Yesterday evening I went to my midwife appointment. Although it was nice to be able to get out of the house by myself, I was quickly wishing I had Jon there with me. In addition to the concern about my blood pressure (that’s been high for awhile now), I learned that the ultrasound we had at about 18 or 19 weeks along, showed that the placenta was very low behind the cervix. The hope is that it has moved as it’s grown… the only way of knowing is with another ultrasound. This time I get to go to the Maternal Fetal Medicine of a nearby hospital to get a $1200 (or so) ultrasound. Youch. And, of course, worst case scenario is that it has not moved, is still blocking the cervix, and I will have to have a cesarean because such a thing would potentially cause hemorrhage and, most likely, death. How warm and fuzzy, eh? And, honestly, I know very little about placenta previa because I always kinda skipped that part in the pregnancy books because, well, it just didn’t apply to me. Ha!!

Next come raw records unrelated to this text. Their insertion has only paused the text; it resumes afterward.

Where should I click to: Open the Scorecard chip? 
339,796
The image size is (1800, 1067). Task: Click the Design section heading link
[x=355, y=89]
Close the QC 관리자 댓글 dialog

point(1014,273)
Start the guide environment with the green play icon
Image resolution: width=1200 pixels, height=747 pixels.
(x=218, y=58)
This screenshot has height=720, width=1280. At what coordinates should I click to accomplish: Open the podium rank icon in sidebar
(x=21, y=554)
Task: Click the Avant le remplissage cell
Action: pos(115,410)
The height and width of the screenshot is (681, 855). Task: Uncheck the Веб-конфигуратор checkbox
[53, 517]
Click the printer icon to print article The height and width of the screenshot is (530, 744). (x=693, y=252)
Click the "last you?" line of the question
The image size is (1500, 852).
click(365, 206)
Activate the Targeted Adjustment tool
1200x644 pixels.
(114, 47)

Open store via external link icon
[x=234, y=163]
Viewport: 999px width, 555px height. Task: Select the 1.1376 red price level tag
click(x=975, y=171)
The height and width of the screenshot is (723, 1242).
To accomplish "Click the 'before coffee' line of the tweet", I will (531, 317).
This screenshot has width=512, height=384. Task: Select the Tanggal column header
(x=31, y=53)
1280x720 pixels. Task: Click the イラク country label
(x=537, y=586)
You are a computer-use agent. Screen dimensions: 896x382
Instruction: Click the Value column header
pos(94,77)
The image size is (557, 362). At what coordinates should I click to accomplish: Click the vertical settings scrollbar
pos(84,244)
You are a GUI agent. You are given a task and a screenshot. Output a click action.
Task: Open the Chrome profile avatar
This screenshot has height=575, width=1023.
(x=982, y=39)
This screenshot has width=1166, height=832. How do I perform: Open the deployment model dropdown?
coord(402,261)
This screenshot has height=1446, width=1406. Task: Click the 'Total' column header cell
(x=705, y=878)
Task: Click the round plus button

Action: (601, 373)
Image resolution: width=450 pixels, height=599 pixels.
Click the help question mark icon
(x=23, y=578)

And, on top of everything, since after our weekend trip I got back off my meds again, she doesn’t want me to start back on them. She’s concerned about suicide risk – trust me, my meds are truly what keep me SANE!! I’m already starting to have the voice in my head that wants me to do nothing but worry and fret ALL THE FREAKIN’ TIME!! – and the risk of respiratory issues in baby. Grrrrr.
I just kinda feel like I can’t win for losing, yanno? Pardon my French here but this fucking sucks!!!!